Quant au changement d'itinéraire de dernière minute de la caravane du Pastef, prévu cet après-midi, avec un appel au rassemblement devant la villa privée du maire de Dakar, Abdoulaye Ndiaye y voit un acte de provocation : "C'est comme un appel coordonné à la violence, dit-il. Et on entre dans une spirale puisque Barthélémy Dias a réagi en disant qu'il continuera à faire campagne et que rien ne pourra l'intimider. Donc ils appellent leurs militants à se rencontrer. Le choc risque d'avoir lieu, même si des dispositions sécuritaires sont prises. […] Les conséquences ne peuvent s'abattre que sur des citoyens qui n'aspirent qu'à circuler pacifiquement et à vivre en paix."

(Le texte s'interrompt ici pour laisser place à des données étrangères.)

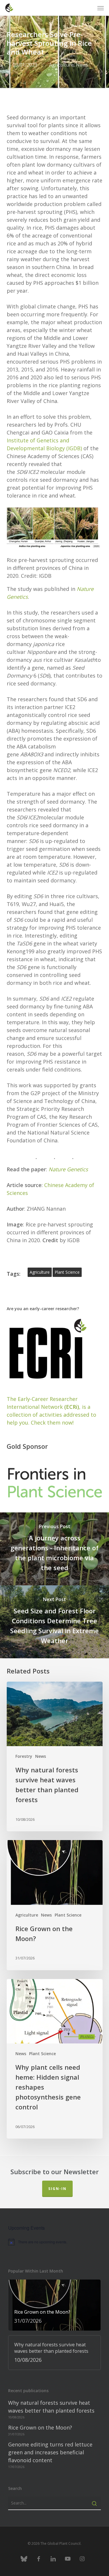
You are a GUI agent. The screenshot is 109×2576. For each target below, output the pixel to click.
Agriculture (61, 65)
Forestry (23, 1756)
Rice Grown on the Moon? (40, 2427)
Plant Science (68, 1915)
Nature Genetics (68, 1169)
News (82, 65)
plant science (67, 1272)
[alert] (54, 2241)
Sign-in (57, 2188)
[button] (100, 8)
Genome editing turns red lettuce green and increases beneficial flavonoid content (50, 2452)
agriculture (40, 1272)
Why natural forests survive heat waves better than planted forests (51, 2406)
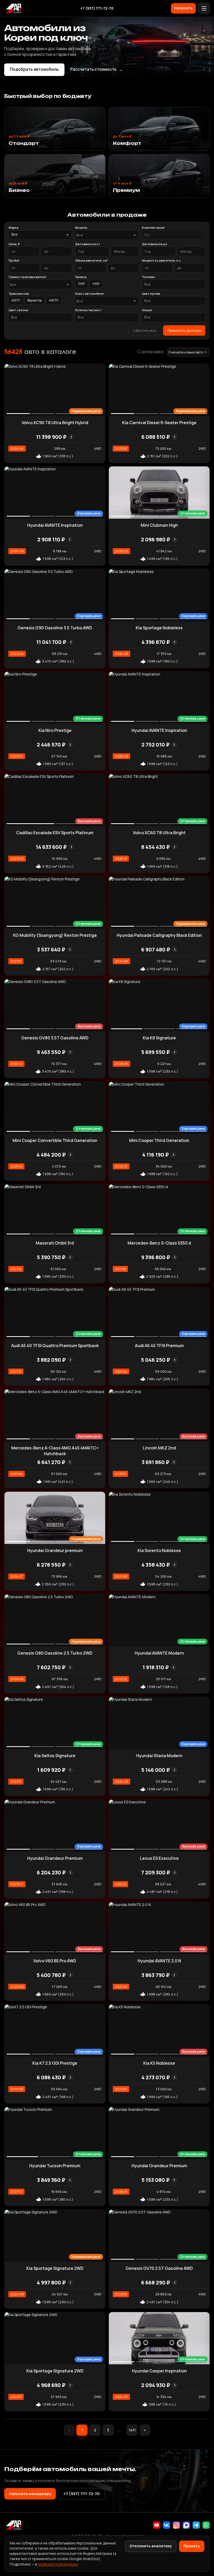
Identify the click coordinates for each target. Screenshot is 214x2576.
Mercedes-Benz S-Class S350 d (159, 1243)
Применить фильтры (184, 330)
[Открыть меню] (204, 8)
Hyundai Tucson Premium (54, 2166)
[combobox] (107, 235)
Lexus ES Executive (159, 1858)
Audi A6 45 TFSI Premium (159, 1345)
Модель (81, 227)
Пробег (14, 260)
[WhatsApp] (206, 2525)
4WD (96, 283)
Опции (147, 310)
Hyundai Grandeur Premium (55, 1858)
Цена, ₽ (14, 244)
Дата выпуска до (154, 244)
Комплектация (153, 227)
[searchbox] (173, 235)
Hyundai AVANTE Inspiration (55, 525)
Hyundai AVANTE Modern (159, 1653)
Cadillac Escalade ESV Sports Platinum (54, 833)
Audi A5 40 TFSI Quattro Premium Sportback (55, 1345)
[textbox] (104, 234)
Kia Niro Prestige (55, 730)
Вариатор (34, 300)
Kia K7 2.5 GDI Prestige (54, 2063)
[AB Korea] (13, 8)
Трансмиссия (19, 293)
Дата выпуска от (87, 244)
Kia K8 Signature (159, 1038)
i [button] (71, 437)
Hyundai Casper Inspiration (159, 2371)
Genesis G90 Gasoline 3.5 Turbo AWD (54, 628)
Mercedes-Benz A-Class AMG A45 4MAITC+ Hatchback (55, 1450)
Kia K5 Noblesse (159, 2063)
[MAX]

Les élections pourront-elles avoir lieu dimanche ?

Abdoulaye Ndiaye qualifie les appels des deux camps en lice et de leurs dirigeants d' "irresponsables", alors même que ces derniers "prétendent à être parlementaires pour le pays". Selon lui, les élections pourront malgré tout avoir lieu dimanche, mais dans un climat de tension qui pourrait dissuader certains électeurs de se rendre aux urnes, notamment à Dakar et dans sa banlieue, ainsi que dans le centre du pays.

Toutefois, il espère que le vote se déroulera aussi bien que la présidentielle 2024, exemple selon lui de la "citoyenneté sénégalaise".

Pour ce qui est de l'avenir d'Ousmane Sonko à la tête du gouvernement, Abdoulaye Ndiaye ne veut pas se prononcer. Il regrette simplement que le Premier ministre ait renoué avec le discours violent qu'il avait en tant qu'opposant, mais, cette fois, avec "beaucoup plus de prérogatives et de pouvoir".